Wisconsin Court: It’s Legal to Kick Out a Black Roommate
Fair-housing law doesn’t apply to cohabiting individuals, an appeals court found in the case of a black tenant who says his white roommate—and landlord—kicked him out because of his race.
In Wisconsin, the law says you can’t refuse a tenant because he’s black. Except sometimes, you can.
A Milwaukee appeals court on Tuesday ruled in favor of a white man who kicked out his black tenant, finding that the state’s fair housing law does not apply to situations where individuals are sharing a dwelling. The black roommate in the case, Martin Jones, claimed in an appellate brief that he had been evicted because the wife of his white roommate, Michael Haller, took issue with his race. A lower court dismissed Jones’s claims with prejudice in 2015, but he appealed the ruling.
But his luck was no better at the appellate level.
“It is undisputed that the reason Haller made Jones vacate 2209 East Vollmer was based, at least partially, on the fact that Haller is African American,” the Wisconsin 1st District Court of Appeals wrote.
But the men’s rental agreement doesn’t show that either man saw the residence as a two-unit dwelling, and their relationship was more similar to that of roommates living in one unit.
“When Haller informed Jones that he would have to move out, therefore, it constituted a decision by Haller as to the person with whom he wished to share his home,” the court wrote. “Such an act is not subject to the Wisconsin Open Housing Law.”
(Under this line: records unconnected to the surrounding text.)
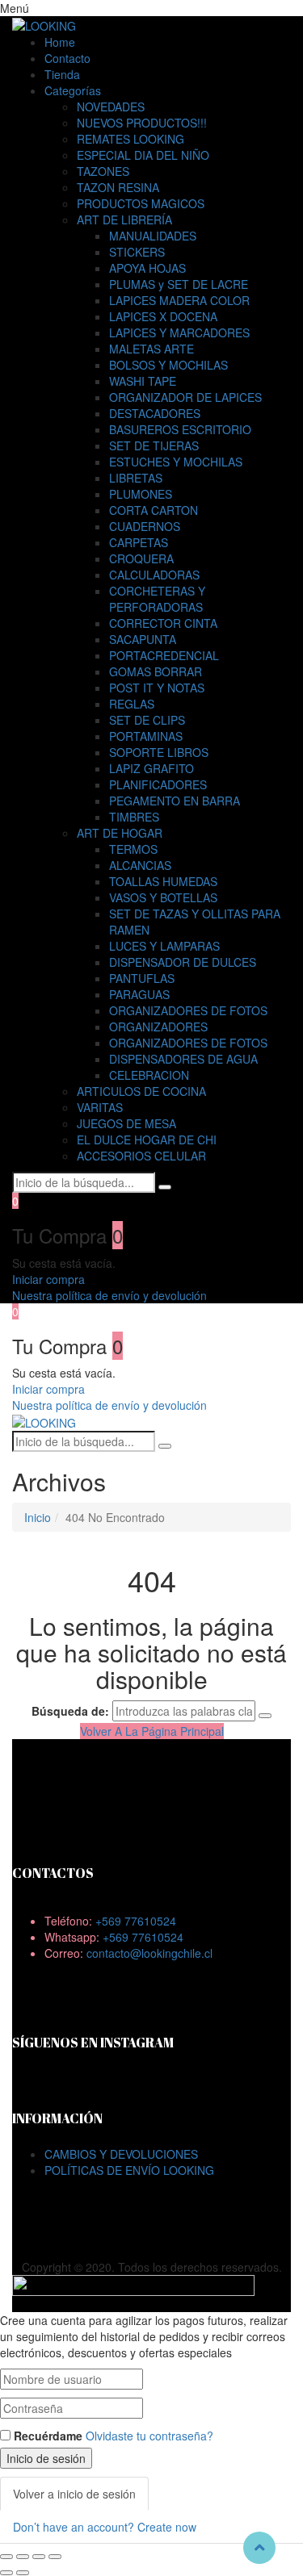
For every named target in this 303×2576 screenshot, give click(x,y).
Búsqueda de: (70, 1711)
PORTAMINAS (146, 736)
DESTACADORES (154, 413)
Jones moved in with Haller, who was recently separated from his wife, in February 2013, according to Jones’s court filings. He signed a $400-a-month rental contract for one of Haller’s three bedrooms in a Milwaukee house. Haller remained in the house with him, and the two occasionally watched TV together and talked about personal things. Though Haller was separated from his wife, Alicja, she also occasionally dropped by to do her laundry in the house she co-owned with her husband.
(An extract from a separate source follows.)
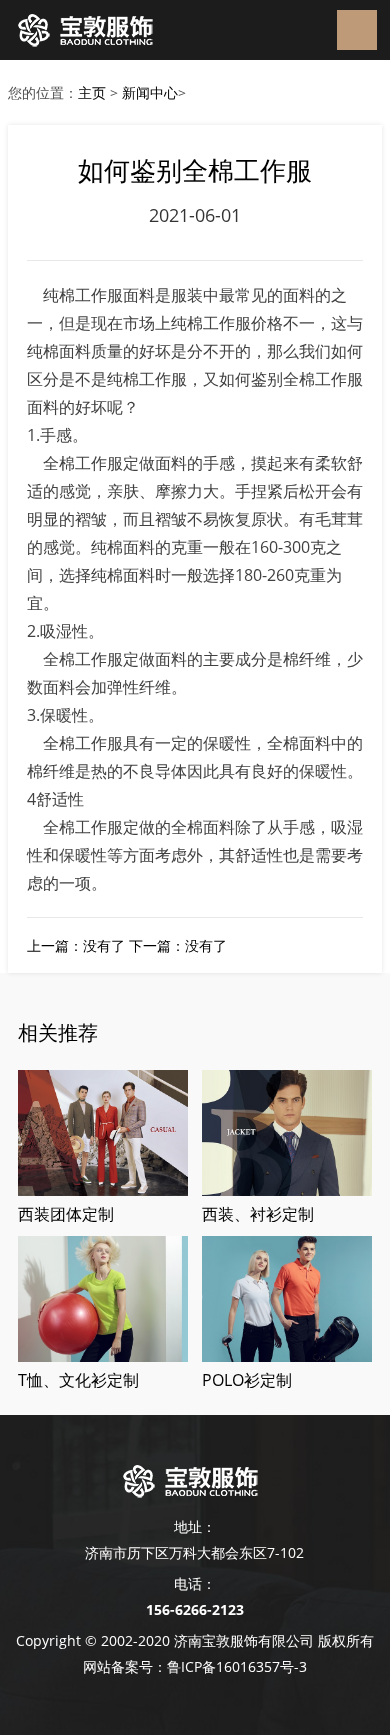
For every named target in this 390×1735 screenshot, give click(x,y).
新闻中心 (150, 92)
Then one day, Haller and his wife got in a fight that ended with Haller telling Jones he had to move out because Alicja had "issues" with a black man living in their house, according to Jones’s brief for the court.
"The [Haller] also told [Jones] that he felt bad about asking the [Jones] plaintiff to move out but that he had to take his wife's wishes into account because her name was also on the title to the house," the brief said.
Jones moved out by the deadline, less than two months after moving in with Haller. But such a request violated Wisconsin state law, Jones claimed, because it discriminated against him based on race. Haller was more than a roommate, according to Jones: He was the homeowner and thus a proper landlord.
Haller told the court a different story.
Haller alleged that Jones was nothing more than a bad roommate who hogged the fridge and monopolized the shared television.
"Twice, [Haller] found feces that were very large and unflushed in the toilet which [he] had to plunge and flush down," he also alleged in his brief for the appeals court.
And Haller claimed that Jones tried to trick him into saying something incriminating after Haller told him he’d have to move out, all while audio-recording their conversation on his phone. While Jones claimed that Haller volunteered a race-based reason for eviction, Haller said Jones tried to trick him into saying it was because of Jones’s race. In addition, Jones allegedly took a collectible blanket of Haller's with him when he finally left.
In his brief, Haller also claims that his wife had no influence over his decision to evict Jones, and that they had even cohabited together for a time.
“It's true that my wife came over and we had an argument, like so many that we'd had during our marriage, but it was nothing to do with my having a Black roommate,” Haller wrote. “She was angry at me for being able to seemingly be getting along fine without her.”